Speaking about the incident afterwards, Mr McDonnell said: “I think it’s the first time I’ve seen a Prime Minister behave like an inexperienced backbencher
“I just thought it demeaned the office of Prime Minister and I don’t think we would have seen any past Prime Minister behaving that way.”
He was also sharply critical of Mr Javid’s first performance as Chancellor at the Despatch Box, after Speaker John Berow ruled he had been out of order for devoting too much of it to attacking Labour over Brexit.
“I don’t want to get personal but someone in the Treasury should have checked the speech," said Mr McDonnell. “And that’s the last time I think we’ll have Dominic Cummings writing a speech I think.”
The Labour frontbencher was also asked about what his party plans to do in Wednesday’s vote in Parliament to call an election next month.

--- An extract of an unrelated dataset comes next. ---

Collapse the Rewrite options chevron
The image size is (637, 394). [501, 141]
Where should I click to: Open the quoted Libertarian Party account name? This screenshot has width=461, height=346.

He said they did not want to “be tricked or conned by Boris Johnson”, and confirmed they would not back a snap poll until it was sure a no-deal Brexit had been ruled out.
Mr McDonnell said they may wait until the Extension Bill was given Royal Assent, so “he can’t wriggle out of implementing the law.”
He said: “We’re dealing with a very slippery customer whose association with the truth can be construed as passing to say the least.
“There’s nothing that Johnson has done in the past few weeks that gives us the confidence that he would abide by the law.
“We’re dealing with an executive that is out of democratic control, that’s the problem."